The second time we met on a small platform, high above the island, where we'd have more privacy.

In addition to the Swan, the SL-Lost group has created a reproduction of the survivors' camp on the beach, the menacing jungle, Jacob's cabin, and more. In the Swan, an alarm goes off regularly and users have to press the button on the computer every 108 minutes to re-set a panel of numbers, just like on the show.

Unai Rodriguez, 19, whose Second Life name is Campetin Hoorenbeek, is one of the leaders of SL-Lost. He's a high school student who lives in the Basque region between Spain and France. The other leader is Karen Fuller (SL: Samantha Kuncoro), 34, of Syracuse, N.Y., a mother of three, homemaker, and part-time provider of respite care for families of children with developmental disabilities. They met through Second Life.

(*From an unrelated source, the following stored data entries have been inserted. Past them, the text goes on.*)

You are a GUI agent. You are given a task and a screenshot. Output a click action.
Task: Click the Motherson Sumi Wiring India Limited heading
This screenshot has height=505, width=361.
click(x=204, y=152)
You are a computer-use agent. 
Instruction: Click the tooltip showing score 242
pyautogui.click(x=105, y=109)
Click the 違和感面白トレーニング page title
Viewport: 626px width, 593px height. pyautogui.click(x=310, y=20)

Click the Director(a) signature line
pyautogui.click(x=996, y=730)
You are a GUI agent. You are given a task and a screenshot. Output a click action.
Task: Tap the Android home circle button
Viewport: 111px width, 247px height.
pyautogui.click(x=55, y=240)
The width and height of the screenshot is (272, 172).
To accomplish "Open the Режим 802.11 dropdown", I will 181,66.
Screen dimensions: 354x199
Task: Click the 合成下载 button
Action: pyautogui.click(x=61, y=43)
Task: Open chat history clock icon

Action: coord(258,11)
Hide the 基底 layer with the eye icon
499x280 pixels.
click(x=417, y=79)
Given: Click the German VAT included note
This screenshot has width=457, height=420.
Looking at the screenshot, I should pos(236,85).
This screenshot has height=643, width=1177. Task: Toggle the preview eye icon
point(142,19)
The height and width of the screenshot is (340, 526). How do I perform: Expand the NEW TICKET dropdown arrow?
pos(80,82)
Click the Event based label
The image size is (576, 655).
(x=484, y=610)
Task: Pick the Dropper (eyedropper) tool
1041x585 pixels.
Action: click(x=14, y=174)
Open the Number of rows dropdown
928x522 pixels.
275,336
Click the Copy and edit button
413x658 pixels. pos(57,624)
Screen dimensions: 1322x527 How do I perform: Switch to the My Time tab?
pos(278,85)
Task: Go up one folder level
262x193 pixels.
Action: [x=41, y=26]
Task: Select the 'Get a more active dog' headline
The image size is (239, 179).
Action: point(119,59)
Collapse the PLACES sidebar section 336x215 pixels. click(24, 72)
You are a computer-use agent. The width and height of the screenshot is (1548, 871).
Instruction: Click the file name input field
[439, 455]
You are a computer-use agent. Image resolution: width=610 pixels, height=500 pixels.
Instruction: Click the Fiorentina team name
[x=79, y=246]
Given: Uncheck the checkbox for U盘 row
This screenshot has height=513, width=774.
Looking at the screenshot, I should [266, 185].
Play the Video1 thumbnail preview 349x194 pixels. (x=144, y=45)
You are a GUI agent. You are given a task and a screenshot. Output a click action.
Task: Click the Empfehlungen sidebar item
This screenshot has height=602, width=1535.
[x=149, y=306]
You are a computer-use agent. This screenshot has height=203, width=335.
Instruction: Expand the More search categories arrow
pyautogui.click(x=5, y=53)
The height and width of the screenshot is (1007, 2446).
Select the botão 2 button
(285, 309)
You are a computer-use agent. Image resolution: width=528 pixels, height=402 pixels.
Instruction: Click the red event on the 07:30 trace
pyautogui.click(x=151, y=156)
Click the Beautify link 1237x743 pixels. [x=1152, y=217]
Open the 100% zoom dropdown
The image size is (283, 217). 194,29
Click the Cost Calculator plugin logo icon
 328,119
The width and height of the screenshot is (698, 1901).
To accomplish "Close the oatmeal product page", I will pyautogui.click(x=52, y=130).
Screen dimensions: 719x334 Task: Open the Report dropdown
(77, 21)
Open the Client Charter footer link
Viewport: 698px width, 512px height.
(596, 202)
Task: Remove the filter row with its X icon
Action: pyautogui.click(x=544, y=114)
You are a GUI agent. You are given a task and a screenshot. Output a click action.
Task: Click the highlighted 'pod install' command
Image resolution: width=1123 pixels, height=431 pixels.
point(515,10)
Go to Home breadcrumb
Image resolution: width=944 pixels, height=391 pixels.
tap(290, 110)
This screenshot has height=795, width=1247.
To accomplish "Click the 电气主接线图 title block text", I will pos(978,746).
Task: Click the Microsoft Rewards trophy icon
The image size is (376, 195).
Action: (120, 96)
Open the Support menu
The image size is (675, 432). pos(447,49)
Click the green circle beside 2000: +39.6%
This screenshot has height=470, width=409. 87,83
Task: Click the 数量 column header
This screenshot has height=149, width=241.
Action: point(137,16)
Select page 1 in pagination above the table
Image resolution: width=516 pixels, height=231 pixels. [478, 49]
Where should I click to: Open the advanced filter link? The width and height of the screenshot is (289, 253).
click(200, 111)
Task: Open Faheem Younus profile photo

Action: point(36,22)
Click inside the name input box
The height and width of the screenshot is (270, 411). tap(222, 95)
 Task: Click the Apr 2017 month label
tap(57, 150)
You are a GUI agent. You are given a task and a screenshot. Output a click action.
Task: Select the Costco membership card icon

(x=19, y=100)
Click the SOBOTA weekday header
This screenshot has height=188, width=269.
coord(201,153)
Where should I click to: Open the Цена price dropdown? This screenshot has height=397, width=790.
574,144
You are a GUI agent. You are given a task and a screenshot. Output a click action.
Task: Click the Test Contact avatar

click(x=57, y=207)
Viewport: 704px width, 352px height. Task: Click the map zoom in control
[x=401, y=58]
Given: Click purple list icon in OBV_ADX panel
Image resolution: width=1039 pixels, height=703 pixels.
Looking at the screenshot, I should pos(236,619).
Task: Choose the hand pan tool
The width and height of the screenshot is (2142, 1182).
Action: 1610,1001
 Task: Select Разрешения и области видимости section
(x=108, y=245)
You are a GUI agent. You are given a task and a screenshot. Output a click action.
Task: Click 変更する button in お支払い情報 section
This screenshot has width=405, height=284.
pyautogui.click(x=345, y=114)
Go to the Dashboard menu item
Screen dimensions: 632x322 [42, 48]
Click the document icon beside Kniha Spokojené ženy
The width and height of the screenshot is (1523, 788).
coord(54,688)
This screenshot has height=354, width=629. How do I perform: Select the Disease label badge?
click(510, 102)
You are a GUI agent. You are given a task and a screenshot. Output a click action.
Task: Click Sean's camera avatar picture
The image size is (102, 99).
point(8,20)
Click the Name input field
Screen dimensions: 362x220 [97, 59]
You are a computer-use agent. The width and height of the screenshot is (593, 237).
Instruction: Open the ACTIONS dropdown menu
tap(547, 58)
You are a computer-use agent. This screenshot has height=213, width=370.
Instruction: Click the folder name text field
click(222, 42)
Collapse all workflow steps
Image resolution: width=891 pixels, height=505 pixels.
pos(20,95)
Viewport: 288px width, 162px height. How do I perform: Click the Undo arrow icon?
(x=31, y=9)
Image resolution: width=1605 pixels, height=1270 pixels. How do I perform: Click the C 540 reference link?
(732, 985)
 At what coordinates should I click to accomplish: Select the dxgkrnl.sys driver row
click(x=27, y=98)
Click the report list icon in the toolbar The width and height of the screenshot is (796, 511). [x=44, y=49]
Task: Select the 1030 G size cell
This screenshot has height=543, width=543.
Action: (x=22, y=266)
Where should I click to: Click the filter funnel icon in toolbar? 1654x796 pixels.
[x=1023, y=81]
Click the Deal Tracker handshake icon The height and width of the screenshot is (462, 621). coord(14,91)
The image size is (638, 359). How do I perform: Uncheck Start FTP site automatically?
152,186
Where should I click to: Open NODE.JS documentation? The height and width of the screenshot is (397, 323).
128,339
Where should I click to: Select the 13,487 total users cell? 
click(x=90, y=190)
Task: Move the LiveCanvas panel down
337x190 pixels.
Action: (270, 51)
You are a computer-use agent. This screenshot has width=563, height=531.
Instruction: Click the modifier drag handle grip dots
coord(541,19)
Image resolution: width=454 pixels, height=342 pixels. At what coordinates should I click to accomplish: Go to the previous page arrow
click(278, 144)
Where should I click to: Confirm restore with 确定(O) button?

The story of SL-Lost is a mystery fitting the show itself. The founder of the group is a mysterious benefactor who went by the name Yisas Morigi. Rodriguez and Fuller say they don't know who he is -- or was -- in real life, and have no way of getting in touch with him. After founding SL-Lost, he began spending less time in-world, going long periods without logging in, and eventually, in October, he disappeared.

"One day he came, closed the island for everyone, and then the island and his avatar disappeared. He said he was very busy in RL [real life]," Rodriguez said in text chat.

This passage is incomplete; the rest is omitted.